> Given task A:
Reproduce, without alteration, the rows from the line containing "This screenshot has height=824, width=1456." through the final line of the rows, including both of those lines.

Start Document section

The formula reveals the single most important relationship in trading: the wider your stop, the smaller your position, and the tighter your stop, the larger your position, for the same fixed risk. Your stop placement and your size are two ends of the same lever. This is why a stop should be placed where the chart says the idea is wrong, not where your wallet wishes it would be. You then let the formula shrink the size to fit. You never widen the risk to fit the size.

This method has a name, fixed fractional position sizing, because you risk a fixed fraction of the current account on every trade. A subtle benefit follows: as your account grows, 1 percent is a larger rupee figure, so your size rises automatically with success, and as the account shrinks during a rough patch, 1 percent is smaller, so your size falls automatically and protects you when you are trading worst. The method leans into winning streaks and leans away from losing ones without you having to decide anything. That gentle, automatic adjustment is one reason it has lasted for decades.

Always round the result down to a whole number of shares or lots, never up. Rounding up pushes your risk slightly above your limit, and over hundreds of trades those small overshoots add up. Rounding down keeps you safely inside the rule. For instruments that trade in fixed lots, like index futures and options, the lot size can force your hand, which we will see shortly.

A Worked Position Sizing Example with Reliance

Suppose your paper trading account is ₹5,00,000 and you follow the 1 percent rule, so your maximum loss per trade is ₹5,000. You like Reliance Industries near ₹1,400 after a pullback and decide that if it closes below ₹1,350 your reason for being long is gone. Your entry is ₹1,400 and your stop is ₹1,350, so the per share risk is ₹50.

End Document section
Start Excerpted data

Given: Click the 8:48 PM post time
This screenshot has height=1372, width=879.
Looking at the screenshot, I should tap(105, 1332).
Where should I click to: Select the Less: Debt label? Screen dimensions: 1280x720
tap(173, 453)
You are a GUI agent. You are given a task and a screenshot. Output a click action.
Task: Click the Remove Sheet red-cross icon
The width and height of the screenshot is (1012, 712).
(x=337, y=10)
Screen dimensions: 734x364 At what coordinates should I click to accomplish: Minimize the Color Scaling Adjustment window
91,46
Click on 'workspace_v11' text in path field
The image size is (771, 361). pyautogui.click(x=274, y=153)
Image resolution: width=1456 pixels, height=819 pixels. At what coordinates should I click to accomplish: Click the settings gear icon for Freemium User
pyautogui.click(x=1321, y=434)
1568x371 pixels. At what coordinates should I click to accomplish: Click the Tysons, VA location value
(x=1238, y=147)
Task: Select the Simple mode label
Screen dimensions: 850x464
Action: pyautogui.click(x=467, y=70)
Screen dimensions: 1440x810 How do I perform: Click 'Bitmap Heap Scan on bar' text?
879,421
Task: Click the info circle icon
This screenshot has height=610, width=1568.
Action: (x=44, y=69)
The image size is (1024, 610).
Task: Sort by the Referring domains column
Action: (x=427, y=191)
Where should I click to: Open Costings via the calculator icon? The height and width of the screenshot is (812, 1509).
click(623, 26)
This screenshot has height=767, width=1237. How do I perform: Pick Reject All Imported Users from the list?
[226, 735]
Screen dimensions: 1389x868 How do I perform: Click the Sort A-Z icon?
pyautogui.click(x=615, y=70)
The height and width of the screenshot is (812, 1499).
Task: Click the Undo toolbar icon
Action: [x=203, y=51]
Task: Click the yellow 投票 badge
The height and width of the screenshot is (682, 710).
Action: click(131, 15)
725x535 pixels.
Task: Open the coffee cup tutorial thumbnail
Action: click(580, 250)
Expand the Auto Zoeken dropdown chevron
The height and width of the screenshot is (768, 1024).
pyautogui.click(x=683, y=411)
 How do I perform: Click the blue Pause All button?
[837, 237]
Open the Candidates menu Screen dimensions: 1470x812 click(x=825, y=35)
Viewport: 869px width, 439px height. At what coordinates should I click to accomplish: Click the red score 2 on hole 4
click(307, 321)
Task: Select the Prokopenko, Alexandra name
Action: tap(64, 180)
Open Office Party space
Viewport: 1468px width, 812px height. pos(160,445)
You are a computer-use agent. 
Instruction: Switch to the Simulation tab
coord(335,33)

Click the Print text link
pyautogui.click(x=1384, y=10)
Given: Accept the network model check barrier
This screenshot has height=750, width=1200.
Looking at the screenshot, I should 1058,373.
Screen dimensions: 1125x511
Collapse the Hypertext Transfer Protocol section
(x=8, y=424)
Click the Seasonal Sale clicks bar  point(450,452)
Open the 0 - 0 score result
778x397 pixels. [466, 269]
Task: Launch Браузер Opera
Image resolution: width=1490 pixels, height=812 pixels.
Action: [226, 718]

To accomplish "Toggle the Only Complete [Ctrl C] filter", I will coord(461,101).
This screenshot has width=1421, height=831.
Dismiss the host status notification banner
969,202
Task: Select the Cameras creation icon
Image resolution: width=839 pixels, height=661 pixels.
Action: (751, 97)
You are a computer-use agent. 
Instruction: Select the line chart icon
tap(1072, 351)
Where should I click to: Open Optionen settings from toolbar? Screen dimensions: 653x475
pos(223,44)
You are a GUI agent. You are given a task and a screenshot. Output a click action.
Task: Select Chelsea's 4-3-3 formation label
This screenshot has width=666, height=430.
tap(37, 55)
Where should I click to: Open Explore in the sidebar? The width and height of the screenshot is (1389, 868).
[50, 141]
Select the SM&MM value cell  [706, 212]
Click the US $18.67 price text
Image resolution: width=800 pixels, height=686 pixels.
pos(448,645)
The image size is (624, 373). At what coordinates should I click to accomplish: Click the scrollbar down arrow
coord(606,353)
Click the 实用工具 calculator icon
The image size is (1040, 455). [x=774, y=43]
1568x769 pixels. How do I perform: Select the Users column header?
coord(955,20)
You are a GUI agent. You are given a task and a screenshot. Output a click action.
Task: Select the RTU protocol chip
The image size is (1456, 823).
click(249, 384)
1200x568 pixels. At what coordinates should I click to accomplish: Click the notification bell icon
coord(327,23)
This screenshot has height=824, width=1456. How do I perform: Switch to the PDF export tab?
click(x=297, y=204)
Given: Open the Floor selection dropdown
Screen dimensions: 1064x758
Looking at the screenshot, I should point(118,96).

End Excerpted data

> Given task B:
According to the passage on position sizing, what name is given to the method of risking a fixed fraction of the current account on every trade?

> Correct output A:
This screenshot has height=824, width=1456. How do I perform: Switch to the PDF export tab?
click(x=297, y=204)
Given: Open the Floor selection dropdown
Screen dimensions: 1064x758
Looking at the screenshot, I should point(118,96).

> Correct output B:
Fixed fractional position sizing.